Major Functions

Analytic Approaches

 

  1. Full text Search
  2. Pairwise Comparison
  3. Import Gene list
  4. Clustering
  5. KEGG Globalview
  6. Gene List Analysis
  1. Show Gene list
  2. Show Venn Diagram
  3. Calculate GO term enrichment
  4. Calculate KEGG pathway enrichment
  5. Draw Heatmap with 2D clustering

Full-text Search 

  1. Search the gene or any keyword you interest. It comes out the gene/ keyword appearing in GeneName, description, or KEGG.
  2. After clicking the buttom "send", user will get the output as below for more information and links. 
  3. User can save the list as CSV to local machine or as "Gene list" for deep analysis in the tab named as "Gene List Analysis".

Library Comparison 

  1. Pairwise library comparison allows user to compare the difference between two groups.

 

  1. Select libraries which you want to compare and analyze. If two or more libraries are selected in one group, the mean values are taken as the expression profile of this group. After set the comparing scheme, the number of selected genes will be shown. And then user can choose the approaches listed below for deep analysis.

  1. More about the Analytic Approaches.

Import GeneList 

  1. In MOLAS, user can upload gene list in gene symbol and ENSEMBL transcript ID. And then MOLAS will give a report about the number of imported genes successfully. For example, we can import the cancer gene panel and save them as gene list to perform the calculation with other gene lists generated by different omic approaches. Meanwhile, user might start the analysis by selecting Analytic Approach.

 

Clustering

  1. According to the libraries imported, user can divide these libraries into several groups for clustering. And clicking the buttom "View Clustering Results", those results done before will be listed for retrieval. 

  1. After grouping and parameters setting for clustering, user may choose one or several clusters for deep analysis selecting Analytic Approach.

 

KEGG GlobalView 

  1. In MOLAS, we provide a view on specific pathway by integration of KEGG database. User can explore the different pathways to save all the genes belonged to specific pathway  and jump into the map to check the methylation level on specific component (like enzyme 2.7.1.3 in the case below). In this way, it is easy to grasp those genes possesed of particular functions for deep analysis.

Gene List Analysis 

  1. According to different omic approaches used in MOLAS, we can generate many gene lists to close the core of research goal. All the lists with the notes about the ways them generated, are shown as below. User can select some of them to perform the deep analysis like showing gene list, performing logical operation in Venn diagram, calculating functional enrichment and plotting the heatmap.

 

Approaches for Deep Analysis 

In MOLAs, five major analytic approaches are ready for online analyses.

Show Gene list

Just list the genes generated from various approaches.
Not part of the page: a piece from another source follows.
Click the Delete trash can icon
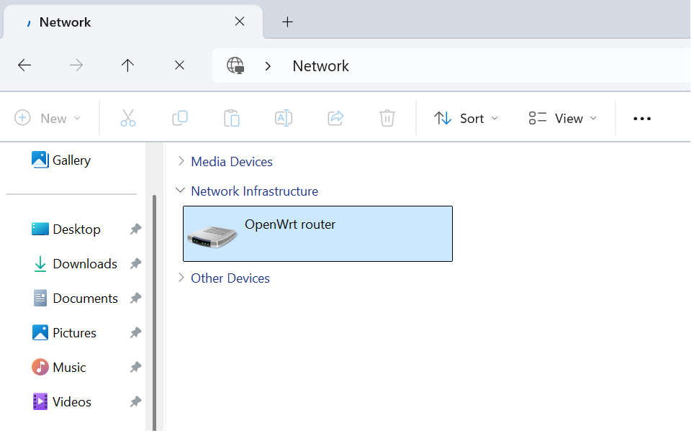Image resolution: width=694 pixels, height=433 pixels. pos(387,118)
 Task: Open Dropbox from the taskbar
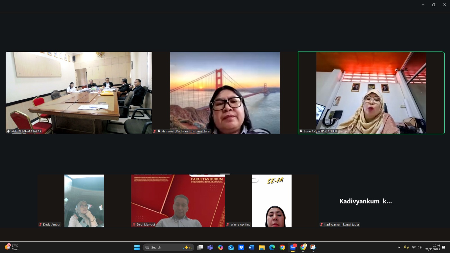pos(241,247)
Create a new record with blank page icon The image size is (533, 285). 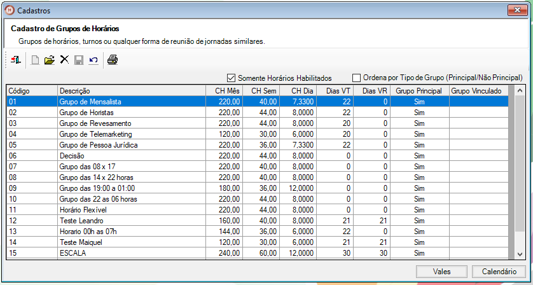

User also can perform the search with keyword or location like "chr7" in the case below to narrow down the search output. Of course, all the output can be saved as new gene list for deep analysis. 

Show Venn Diagram

By selecting more than two gene lists,  the logical operation can be performed to get the specific genes  and selected as new list for further analysis.

Calculate GO term enrichment 

 After set the value of P-value, user can reveal the possible functions inside the gene list in Biological Process, Molecular Function and Cellular Component. And the genes annotated with specific GO term can be saved as new gene list for further analysis.

Calculate KEGG pathway enrichment

Similar to the function with GO term enrichment, user can click name of pathway to see the regulatory relationship. Meanwhile, clicking the rectangle box in the pathway will show the expressed level for those genes shared the same KEGG Orthology (KO). And those genes belonged to specific pathway can be saved as list for further analysis.

Draw heatmap with 2D clustering

A Heat map is a graphical representation of data where the expressed levels of each sample contained in a matrix are shown as colors.  Sometime the number of genes in Heatmap is nore than hundreds, it shows as a black bar and is hard to read. Here we can roll the mouse wheel to zoom in the list and select those genes with interest as new gene list for further analysis.